***** Page text

# Red Clay, Green Clay, Bentonite Clay and Kaolin Clay??



## RalphTheMastiff (Mar 7, 2017)

Today i ordered a Lb of each Red Clay (Morocco), Green Clay (France), Bentonite Clay, and Kaolin Clay.  How do you use these in Cold Process soap?  What do you like or dislike about each? How do they preform in Soap?  

Like most things I read a lot of conflicting information online as to what each does for the soap and the user, how much to use per lb of fat, and what they do to sudsing. 

If they were as nice as some people came why doesn't everyone put them in all the soaps they make? its clay, its cheep, so whats the deal? What are the pros and cons? 


Can anyone offer some clarification?


----------



## kchaystack (Mar 7, 2017)

Well, first of all the colors become muted, and even the finest clay can make a soap feel gritty, especially when you use enough to color it.  I've used kaolin as a white colorant.  I like the effect, but some people might not.


----------



## BattleGnome (Mar 7, 2017)

When I use clay I soak it it some water for at least 1/2 hr before adding it to my batter (I probably should let it soak longer). Because of the clay's absorption I think it can speed trace if not prepared. 

I honestly forget about my clays (I don't have many) or don't want to take the extra time to prep it with water. I'd like to use more but that forgetting thing works against me.


----------



## RalphTheMastiff (Mar 7, 2017)

kchaystack said:


> Well, first of all the colors become muted, and even the finest clay can make a soap feel gritty, especially when you use enough to color it.  I've used kaolin as a white colorant.  I like the effect, but some people might not.

**********

▸ **Task list**
#1 Decide whether each statement below agrees with the thread on clay in soap. Answer yes or no for each, and quote the words of the thread that settle it.
(a) kchaystack has used kaolin as a white colorant.
(b) BattleGnome soaks clay in water for at least an hour before adding it to the batter.
(c) RalphTheMastiff ordered a pound each of four different clays.
#2 Reproduce the stretch of the thread on clay in soap from "# Red Clay, Green" through "preform in Soap?".
#3 Write what follows in the thread on clay in soap, starting after the last line shown.

***** Stored data

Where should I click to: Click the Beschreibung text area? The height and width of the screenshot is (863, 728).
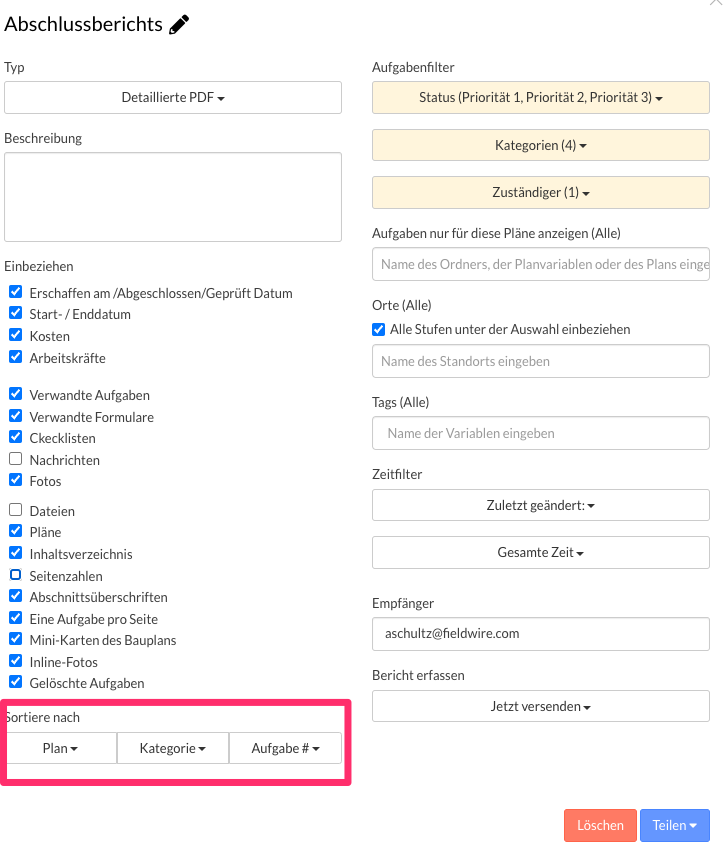point(173,197)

**********

▸ **Answers provided**
#1
(a) Yes: "I've used kaolin as a white colorant."
(b) No: "for at least 1/2 hr before adding it to my batter"
(c) Yes: "Today i ordered a Lb of each Red Clay (Morocco), Green Clay (France), Bentonite Clay, and Kaolin Clay."

#2
# Red Clay, Green Clay, Bentonite Clay and Kaolin Clay??



## RalphTheMastiff (Mar 7, 2017)

Today i ordered a Lb of each Red Clay (Morocco), Green Clay (France), Bentonite Clay, and Kaolin Clay.  How do you use these in Cold Process soap?  What do you like or dislike about each? How do they preform in Soap?

#3
From what i'v gathered i should not use more than a teaspoon per Lb of soap oils, What are your thoughts?


----------



## RalphTheMastiff (Mar 7, 2017)

BattleGnome said:


> When I use clay I soak it it some water for at least 1/2 hr before adding it to my batter (I probably should let it soak longer). Because of the clay's absorption I think it can speed trace if not prepared.
> 
> I honestly forget about my clays (I don't have many) or don't want to take the extra time to prep it with water. I'd like to use more but that forgetting thing works against me.


A lot of what i have read has said to ad the clay right to the lye and water and let it soak as you prep everything, others say to shake and add at trace.


----------



## kchaystack (Mar 7, 2017)

RalphTheMastiff said:


> From what i'v gathered i should not use more than a teaspoon per Lb of soap oils, What are your thoughts?



Well I use about a tablespoon per pound, and it really does not make my soap white - but it does lighten it to a nice cream.  I am not sure a teaspoon will give much color.

But it all depends on your recipe, and what you like as far as color.  I am a sucker for bright colors and strong scents.  

You will just have to see what you like


----------



## Steve85569 (Mar 7, 2017)

Bentonite is VERY thirsty and will absorb several times it's weight in water. Then come the kaolin, then the green and finally the red. Red clay (linctonite if memory serves) is the most stable of the clays mentioned and is used to make "modern" pottery.
All should be allowed to stabilize in water for at least two hours to not change the amount of water available to the lye.


----------



## Obsidian (Mar 7, 2017)

RalphTheMastiff said:


> If they were as nice as some people came why doesn't everyone put them in all the soaps they make? its clay, its cheep, so whats the deal? What are the pros and cons?
> 
> Can anyone offer some clarification?



Personally, I dislike clays very much. They dry my skin out quite badly and I don't like the gritty bits that some make. I'm not a fan of the muted colors either, they look dirty too me.

The only clay I've used regularly is white kaolin in salt bars for a family member with oily skin.


----------



## toxikon (Mar 7, 2017)

I used bentonite in my ebru soaps and now I know why they traced so quickly! I will say that they also hardened quickly and feel very firm and smooth. Looking forward to testing them out in a couple weeks.


----------



## donnebonn (Mar 8, 2017)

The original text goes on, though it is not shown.